24 декабря 1928. Понедельник. L’hopital <Pitie>

Как странно. Лежу в госпитале пятый день, а напротив, за ширмами, — мертвая старуха, прокричавшая всю ночь, на дощечке в ногах — кресты, анализ сейчас делали — черно, но за окном светлый, пронизанный солнцем, туман, и даже нет по утрам острого чувства отчаяния.

Сегодня должны быть какие-то перемены. Будет Labbe, что-нибудь должен прибавить к еде, будут доктора, будет известен анализ крови. Наконец, будет Володя Берг говорить с интернами[163] и выяснит мне по-русски мое положение.

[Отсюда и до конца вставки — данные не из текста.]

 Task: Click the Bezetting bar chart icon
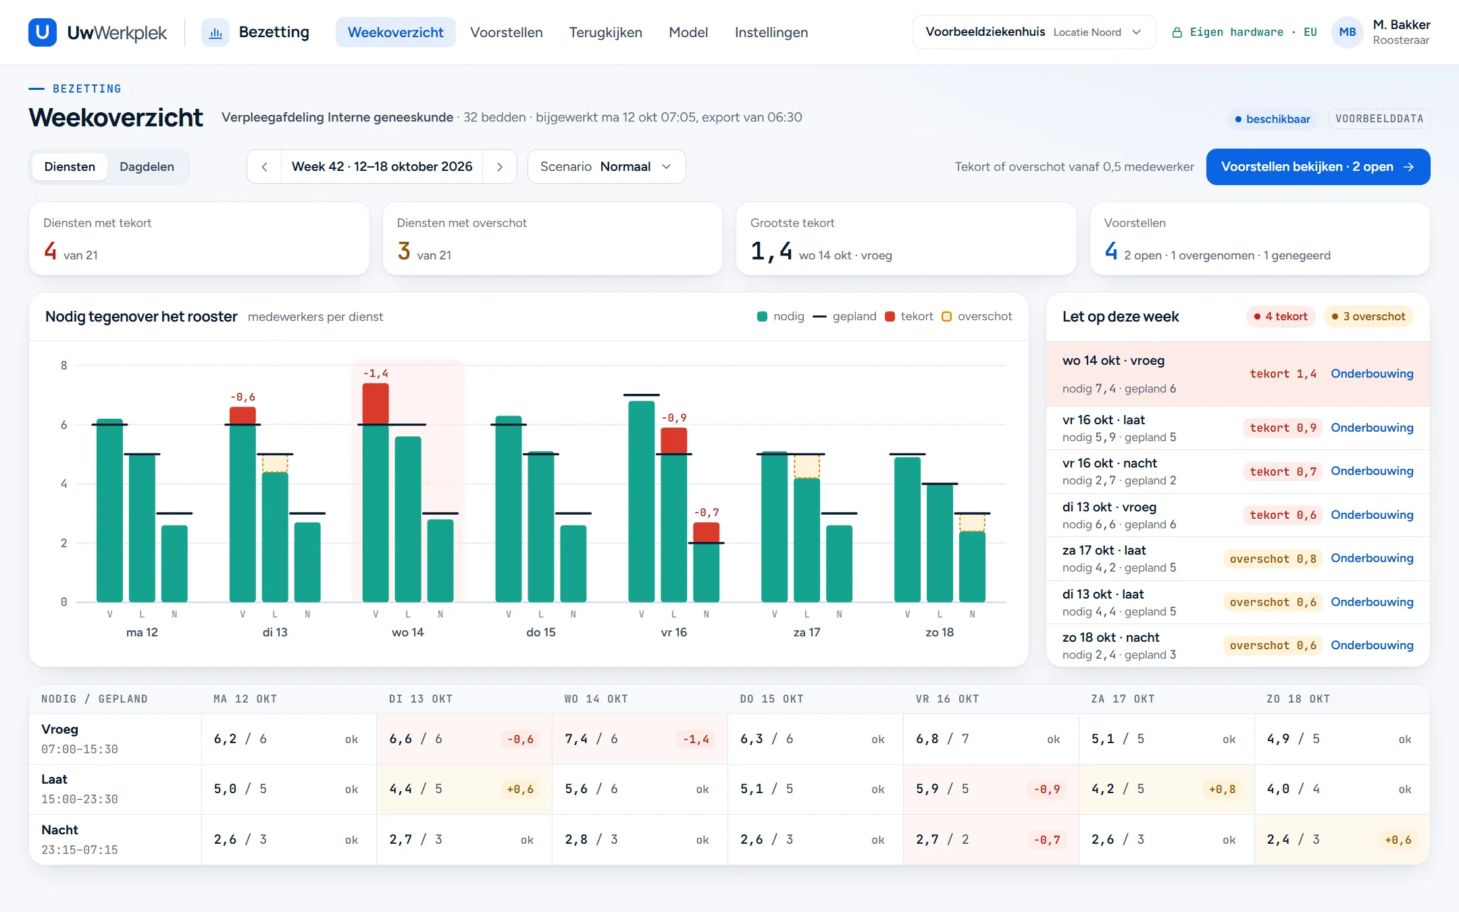pos(215,32)
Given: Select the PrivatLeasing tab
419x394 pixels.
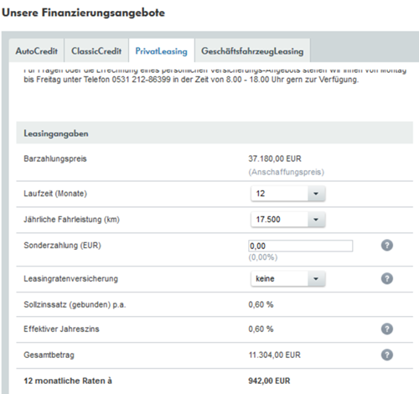Looking at the screenshot, I should click(162, 51).
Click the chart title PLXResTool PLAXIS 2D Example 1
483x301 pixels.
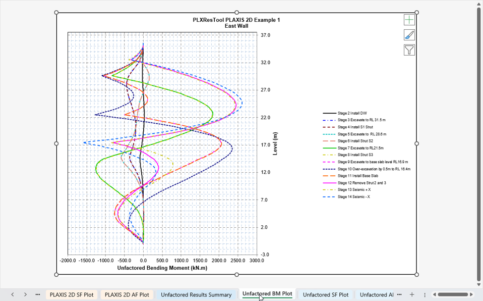coord(236,20)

Положение неожиданно для меня оказалось много серьезнее, чем я думала. Мне впрыскивают 4 сантиметра, держат на овощах, а ацетоны почти не уменьшаются. Порой, особенно вечером, хочется ногами брыкаться и кричать. Днем — ничего, даже чуточку интересно. Если бы не белая ширма.

Больше всего боялась бессонных ночей, а сплю хорошо, даже когда старуха хрипела. Юрия не было. Были: Мамочка, Папа-Коля, Войцеховский, Борис Александрович. Завтра — визиты, два часа.

А меня только злят эти праздники. Ничего мне сегодняшний день не принес нового. Ляббе не был, ничего в режиме не изменили, анализ крови не известен, никаких докторов не было. И завтра не будет. Это, правда, уже не зависит от праздников, ацетоны не пропадают. Хорошо бы иметь zero к приходу Ляббе, а может быть, и отпустили бы скорее. Хорошо еще, что книги есть, много «легкого чтения». А завтра — два часа визита. Как-нибудь доживу до завтра.